- [Short task]: Continue the blog post about changing long-standing habits after General Conference, starting after its last line.

Wednesday, October 13, 2010

Refocusing my life, and dedicating to change

There's some habits I've struggled with for years that are still giving me grief. I'm in my third year as a college student and I still have the worst time trying to make myself do the homework for my classes, for example. The 180th Semiannual General Conference of the Church of Jesus Christ of Latter-Day Saints (hereafter referred to as "Conference" or "General Conference") took place a week and a half ago, and the speeches given really inspired me. I've been inspired many times before by different things, but this past time has been a little different. I've increased in knowledge, I've been inspired with a greater desire to change, and I've also felt empowered by receiving the very tools I need to make that change. Two talks in particular have stuck with me, and have only become more powerful reading them a week later (compared to when I first heard them in person): they are Elder D. Todd Christofferson's and President Dieter F. Uchtdorf's talks. Because I heard and read them in that order, I felt like Elder Christofferson's talk told me that I need to change, and President Uchtdorf's talk told me how. They have become very personally applicable and very meaningful. Here's how:

Read Elder Christofferson's talk, "Reflections on a Consecrated Life"

- [Source material]:
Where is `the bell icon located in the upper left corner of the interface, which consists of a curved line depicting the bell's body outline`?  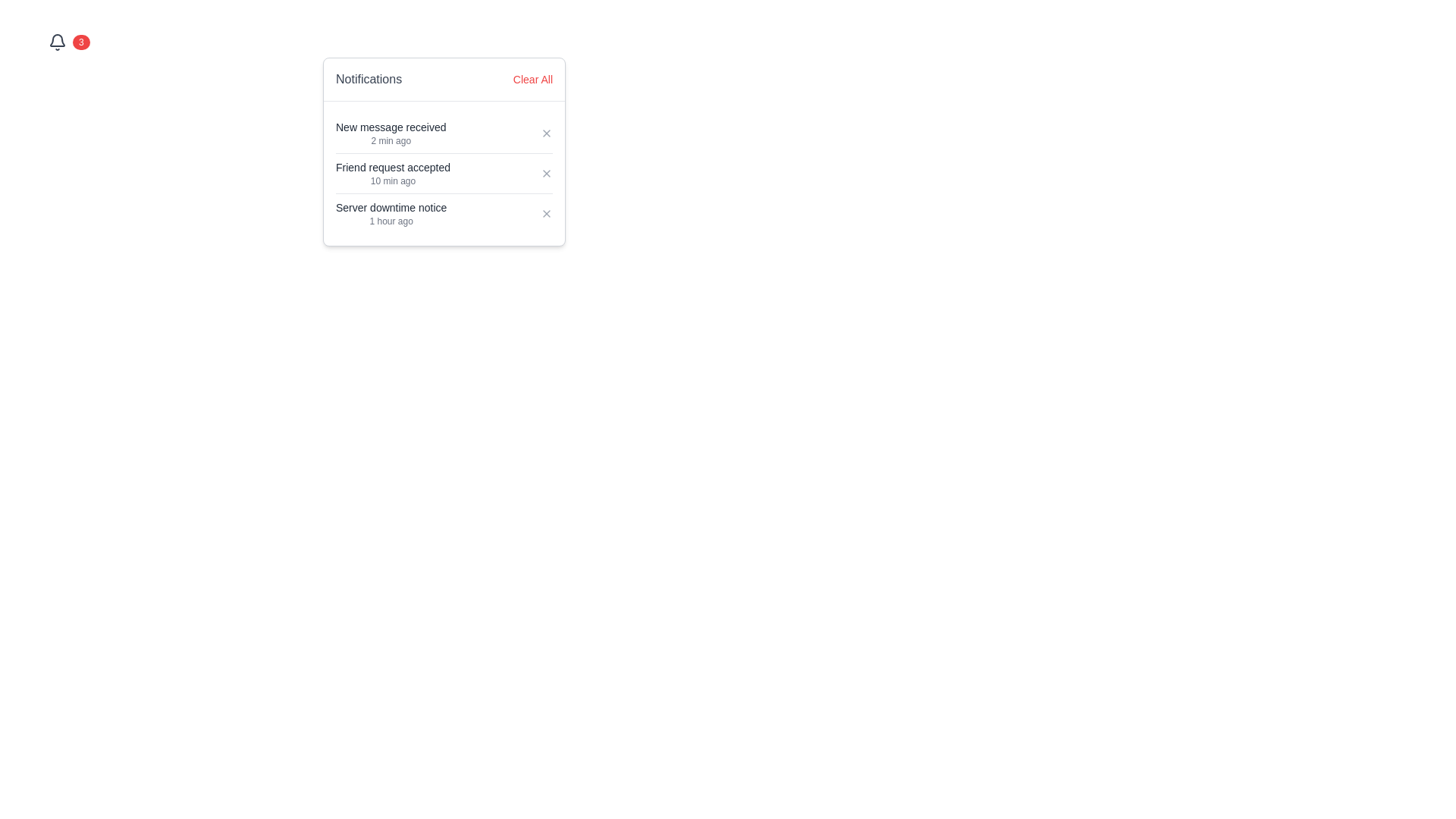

- [Response]:
Elder Christofferson explained that we are responsible for how we choose to spend our time and resources. How we choose to spend those says a great deal about what kind of people we are. In application, I know, on one level, what my priorities are; on another level, there's a quote (I can't remember it exactly) that says our true priorities are revealed by what we spend our time doing. Cognitively, I know that my relationship with Heavenly Father is really important to me and should be my first priority; practically, is it really my first priority if it's the very last thing I squeeze into my day before crawling under the sheets? I need to make my actions consistent with my known priorities. And the idea of being accountable before my Maker for the time I've spent on facebook or engaging in other less-worthy pursuits makes me cringe just a bit. He's given me this whole earth! this life! and so many other wonderful blessings; there's nothing better I can find to do with my time than to idle it away, hitting "refresh" on facebook? I'm not as bad with facebook as I used to be, but I can fill in "facebook" with a myriad of other fluffy things I do that aren't great uses of my time. Rather than idle my time away in vain pursuits, I can get the most lasting, enduring peace and happiness from consecrating (dedicating) my life to serving the Lord. Elder Christofferson shared and explained five characteristics of a consecrated life: "purity, work, respect for one's physical body, service, and integrity." He expounded on those topics and included sanctification through the Atonement, time for healthy leisure, and increasing awareness of our accountability during our stewardship here on earth. I can't encapsulate everything he said, so my best advice would be to read the talk yourself, and read it with purpose. I got a lot out of it; especially the idea that I do need to reform my life. I'm a good person, but I can be (and ought to be) better.

Read President Uchtdorf's talk, "Of Things That Matter Most"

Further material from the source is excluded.